I think brokers should look to their underwriters, who should also be happy to run through things with them and discuss common objections and why those objections might be misguided.

“So, if you’re a broker that has a commercial customer that fits within a certain industry segment, there are real-life examples that could impact your customers in the same way that they’ve impacted the subjects of our case studies,” he said. “I think brokers should look to their underwriters, who should also be happy to run through things with them and discuss common objections and why those objections might be misguided.”

Burns also emphasised that the pressure shouldn’t just be on brokers reaching out to providers, and he called for underwriters to step up to the mark by being more proactive about disseminating relevant and timely insights to their broker partners. Insurers need to make their education assets and materials as accessible as possible, he said, and to ensure that these are kept up to date.

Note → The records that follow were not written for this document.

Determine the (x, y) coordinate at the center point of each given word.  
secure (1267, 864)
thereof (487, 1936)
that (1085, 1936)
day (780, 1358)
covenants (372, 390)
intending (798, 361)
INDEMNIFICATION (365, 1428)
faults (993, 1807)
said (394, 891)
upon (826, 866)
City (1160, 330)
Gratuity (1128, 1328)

“I think insurers have been a bit consumed with discussions elsewhere lately and the eye has perhaps been taken off the ball in relation to the fact that we need to start growing the market organically again,” he said. “We’ve seen tremendous growth in the past couple of years but a huge amount of that has come from rate rises and we need to make sure we’re growing the policy count of the market as well.”

Cyber insurance education

It’s critical for insurers to actively engage with their brokers, and to take a proactive stance when it comes to educating the wider insurance market about the “tremendous value” of cyber insurance.

“We need to start instilling confidence that this is a product that is stable and one that’s going to be there for brokers to sell for a long time to come,” he said. “The ‘hard market’ saw tens of thousands of claims costing billions of dollars, which really demonstrated that cyber insurance works – and it’s worked almost too well from an insurer perspective, given some of the loss ratios encountered.

“So, it’s important to note that cyber insurance is not there to replace investment in security controls, it’s quite the opposite, it can only exist sustainably alongside them. We shouldn’t be competing with security companies and brokers shouldn’t see themselves as competing with them. We need to be working together to make sure that clients are adequately protected.”

This broader education piece does take some effort, Burns said, but that effort is rewarded by the increased confidence that brokers have when having conversations about cyber and in turn educating insureds about their own cyber risk profile.

“The underwriters and insurers need to be supporting that confidence by talking about the product,” he said. “Cyberattacks are essentially a form of crime for which there is no emergency service and so a cyber insurance policy is that emergency service. If you think about it in those simplified terms, you realise it’s a product which is sorely needed and a phenomenally broad product which no organisation should be without. So, we do need to get confident talking to customers about this again.”